§ Ejercicio propuesto 1
Indique si cada afirmación coincide con el texto sobre las desigualdades que figura a continuación y cite textualmente las palabras que lo deciden: (a) el 1 % más rico de la población mundial se apropió del 27 % del crecimiento económico de los últimos 40 años; (b) en el capitalismo clásico del siglo XIX, los capitalistas de los rangos más elevados solían percibir también una renta de trabajo; (c) la convergencia de la renta de capital y la de trabajo en las mismas manos se triplicó en los últimos 37 años.
§ Ejercicio propuesto 2
Prosiga el texto sobre las desigualdades a partir de su última oración.

──────── Fragmento del texto

Atlas de las desigualdades |
El capitalismo
alcanzó su versión más descarnada y brutal. Y es que el vaso nunca derrama: el
1% más rico de la población mundial se apropió del 27% del crecimiento
económico de los últimos 40 años, mientras que el 50% más pobre capturó sólo el
13%, es decir, 3.500 millones de personas se quedaron con menos de la mitad de
lo que percibió la reducida elite más acaudalada del planeta (1). Este abismo
socioeconómico se explica por las transformaciones estructurales que ha sufrido
el capitalismo en la era de la finarización.
Una de las más
importantes es el mayor ensamblaje entre los perceptores de una elevada renta
de capital y los perceptores de una elevada renta de trabajo. Es decir, los individuos
que cuentan con una alta renta de capital prácticamente son los mismos que se
encuentran entre el decil y el percentil de ingresos máximos de la sociedad. Es
lo que el reconocido economista Branko Milanović denominó como homoploutia (de
homo, igual y ploutia, riqueza) para advertir sobre el desmesurado poder
económico que los capitalistas adquirieron en el sistema meritocrático liberal
imperante en el mundo a diferencia del capitalismo clásico del siglo XIX en el
que prácticamente ningún capitalista de los rangos más elevados de la escala
percibía una renta de trabajo.
Esta
convergencia en las mismas manos, de la renta de capital y de la de trabajo, se
duplicó en los últimos 37 años, y todo indica que seguirá creciendo ya que el
cambio estructural en la organización de la fuerza laboral, mayormente
descentralizada, mermó considerablemente la capacidad de negociación de los
trabajadores, menguando sus salarios a favor de la rentabilidad del capital e
impulsando, en definitiva, la polarización de los ingresos (2).

────────────────
──────── Información proporcionada

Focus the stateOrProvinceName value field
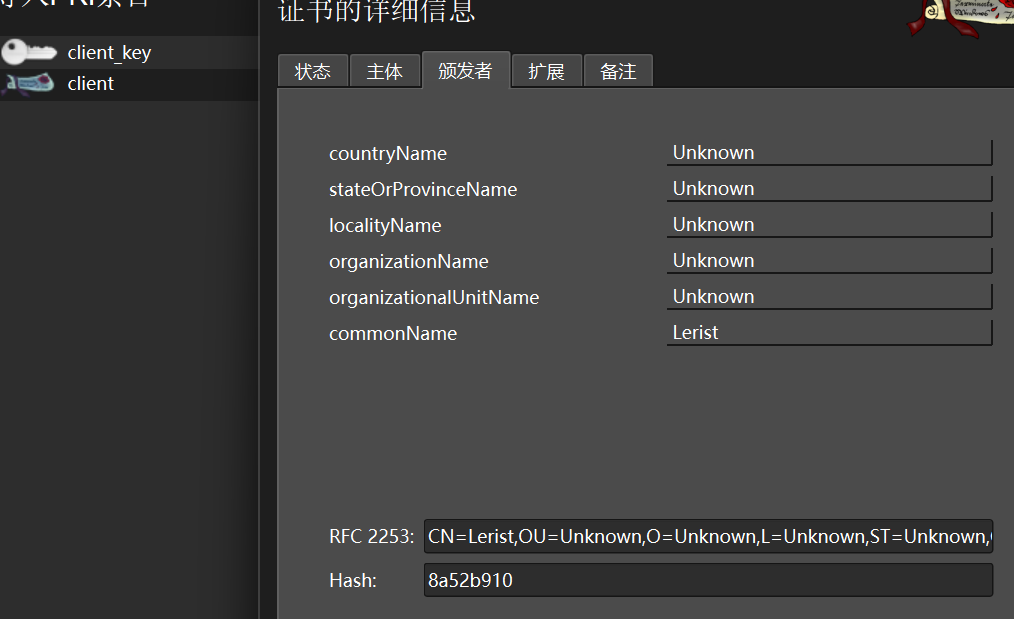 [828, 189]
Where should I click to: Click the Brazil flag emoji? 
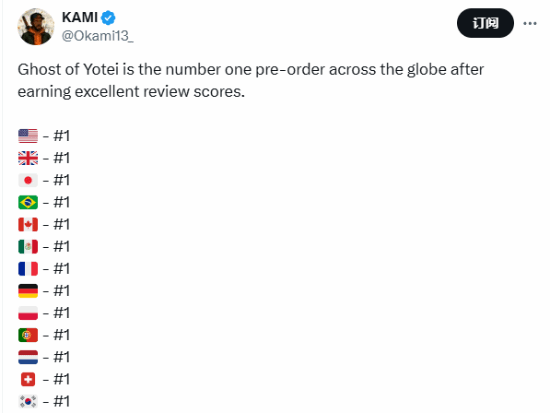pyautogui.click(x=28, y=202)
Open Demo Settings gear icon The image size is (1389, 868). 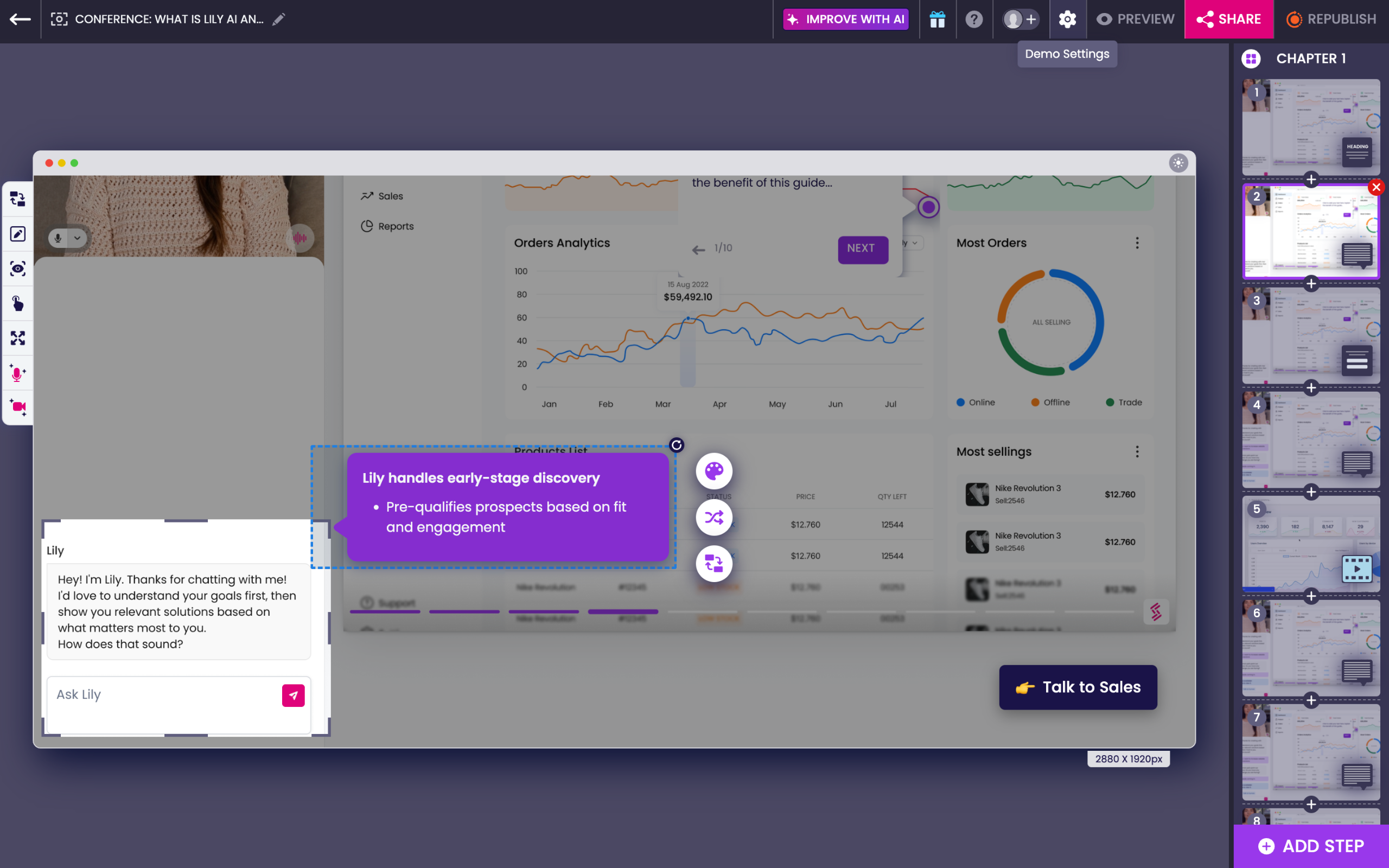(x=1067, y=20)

────────────────
──────── Información proporcionada

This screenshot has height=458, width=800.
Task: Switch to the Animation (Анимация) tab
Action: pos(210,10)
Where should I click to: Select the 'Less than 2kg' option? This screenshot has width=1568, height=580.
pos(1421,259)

────────────────

§ Respuesta del ejercicio 1
(a) Sí: «el 1% más rico de la población mundial se apropió del 27% del crecimiento económico de los últimos 40 años».
(b) No: «prácticamente ningún capitalista de los rangos más elevados de la escala percibía una renta de trabajo».
(c) No: «se duplicó en los últimos 37 años».

§ Respuesta del ejercicio 2
Pero los ricos
no sólo son los benificiarios exclusivos de esa doble concentración sino
también de otra, más anquilosada aun, la patrimonial, que también aumentó, y lo
hizo mucho más rápido que los salarios por el débil crecimiento, los intereses
de capital y el precio de las propiedades (3). Asistimos así a un mundo cada
vez más injusto donde la única igualación posible es la que se da hacia abajo.
Una elite
perpetua
Está claro que
la igualdad absoluta no existe o, al menos, los pocos intentos que se han dado
en las sociedades por alcanzar este ideal nunca pudieron trascender en el mundo
como hoy lo hacen las desigualdades más extremas. Pero, ¿qué hay detrás de la
prevalencia en la historia de los regímenes desigualitarios? ¿Por qué seguimos validando
un sistema donde sólo unos pocos se benefician en desmedro de la mayoría?
La respuesta,
quizás, resida en los mecanismos de perpetuación de la elite multimillonaria
que concentra tanto el poder económico como el poder político ya que la
distribución del financiamiento de las campañas electorales suele estar también
hiperconcentrada en las personas más pudientes de la sociedad.
Es el caso de
Estados Unidos en el que el 1% más rico de la población aportó el 40% del total
de las contribuciones para las presidenciales de 2016 (4). Donaciones que
esperan, por supuesto, una retribución política afectando las medidas
impositivas, la transferencia de la riqueza pública a manos privadas, el
control gubernamental sobre el ocultamiento de fondos económicos y financieros,
la regulación de la transmisión intergeneracional de la riqueza y demás
mecanismos políticos e institucionales que eternizan el enquistamiento en el
poder de la elite económica y de sus descendientes (5).
Pero para
perpetuarse la elite también necesita de la connivencia de las masas y es aquí
donde radica la perversión central del sistema ya que se apela a un discurso
propietarista, empresarial y meritocrático que afirma que las desigualdades son
justas porque derivan de un proceso libremente elegido en el que todos tenemos
las mismas posibilidades de acceder al mercado y a la propiedad. Un argumento
que, en definitiva, termina estigmatizando a los perdedores del sistema
económico por su supuesta falta de méritos, encubriendo que la “igualdad de oportunidades”
no es más que una falacia en las sociedades actuales.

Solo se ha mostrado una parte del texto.